Elle n'était contre personne, contre aucun ennemi, mais j'ai tout de même gagné une guerre. Je suis récemment rentrée victorieuse de la dernière bataille, la seule dont on peut dire, peut-être, que je l'ai menée contre un ennemi : le temps. En réalité, pour être honnête, je n'étais pas seule, car nous étions trois à gagner cette guerre ; trois à sortir, si ce n'est neufs, du moins renouvelés de cette histoire.

Pour la première fois, je crois, je n'ai pas envie de répéter que "ma vie a changé" (quelle vie ne change pas d'une année à l'autre, d'une semaine à l'autre, d'une heure à l'autre), mais plutôt que "je suis changée". Mon corps, mon coeur, ma tête, passés par les batailles de la grossesse et de l'accouchement : 9 mois à voir disparaître tout ce que je croyais de moi-même, presque en spectatrice émerveillée de ce phénomène.

Etre enceinte ne m'a jamais attirée. Voir des femmes enceintes me laissait soit indifférente, soit en état de gêne face à l'étalage d'un corps si étrange et monstrueux. De manière générale, tout ce qui est relié de près ou de loin à la grossesse, l'enfantement, les bébés, les gouzi-gouzous, me rebutait au point de toujours contourner le rayon bébés des supermarchés. Peur, souvenir de l'obsession de ma mère, gêne ou dégoût, je ne sais pas. Tant que ça ne parlait pas, ça ne m'intéressait pas et je ne savais pas y faire.

Je ne sais pas forcément mieux aujourd'hui, mais je me suis réconciliée avec les bébés et les femmes enceintes.

Plus que ça, sans aller jusqu'à dire que j'ai adoré les aigreurs d'estomac et le fait de devenir un corps public, c'était bien. J'ai aimé les coups dans le ventre, j'ai aimé la promesse que mon corps contenait, j'ai aimé l'évolution semaine après semaine, et le petit nez retroussé qui apparaissait aux échographies. Ce moment suspendu dans le temps qui n'appartenait qu'à Sebastian et moi.
L'accouchement fut le climax de ces neuf mois. 19 heures intenses, épuisantes et au final le premier cri (le premier d'une très longue liste, hum). "Le premier cri". La magie de ce moment m'a été révélée d'une façon si forte que j'ai découvert la proximité entre le bonheur et la violence. C'est ce cocktail de sensations et sentiments qui m'a permis ce moment de grâce. Le premier cri pour elle, une nouvelle naissance pour moi.

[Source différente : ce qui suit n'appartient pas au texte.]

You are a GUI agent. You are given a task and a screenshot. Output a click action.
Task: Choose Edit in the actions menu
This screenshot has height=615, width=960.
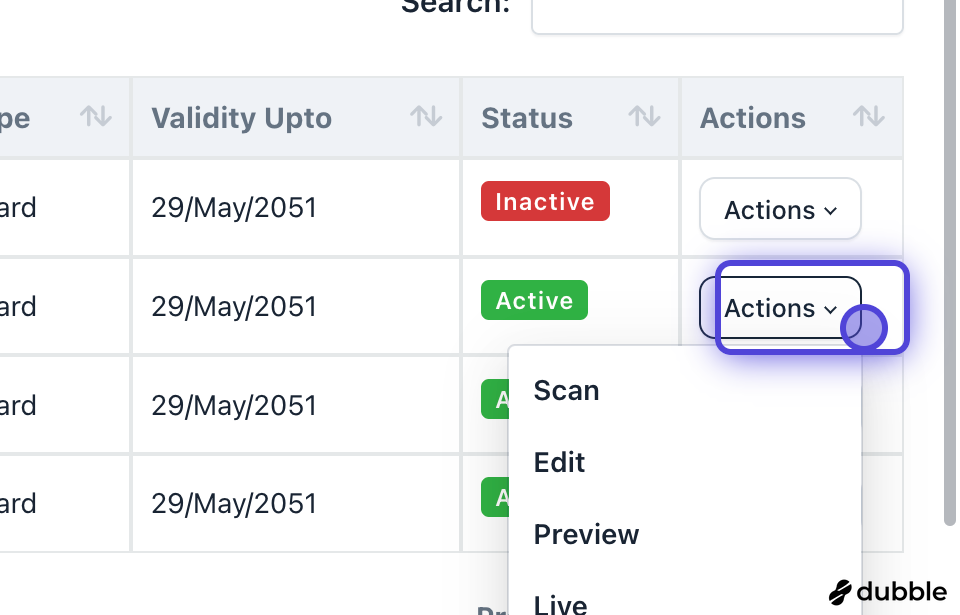click(x=560, y=462)
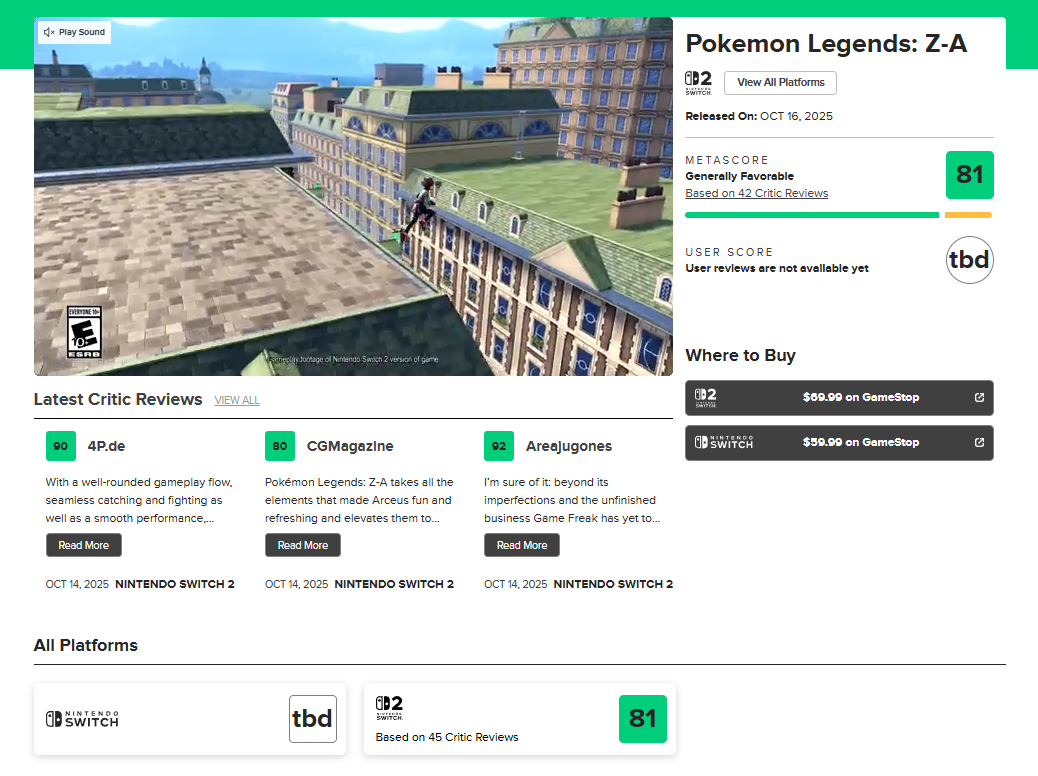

Je me suis réconciliée avec la beauté des premiers moments de la vie, la nouveauté chaque jour, les capacités d'apprentissage et d'émerveillement qui manquent si souvent aux adultes, et même l'animalité de cette petite chose qui ne comprend le monde qu'en terme de sensations. C'est même cette animalité qui me ravit, cet être qui ne communique que par le corps et ne ment pas, car le corps ne ment pas. La vérité brute qui se dégage de chacune de ses réactions est une invitation à continuer, est une manière d'appeler à la vérité de mon propre corps, celle enfouie depuis mon premier cri à moi.

Parce que dans le fond du fond du fond, ce que je retiens de la grossesse et l'accouchement, c'est l'appel à mon état préhistorique, prélangagier et bestial. The call of the wild, voilà ce qu'est une naissance : le retour aux fondamentaux et à l'essentiel.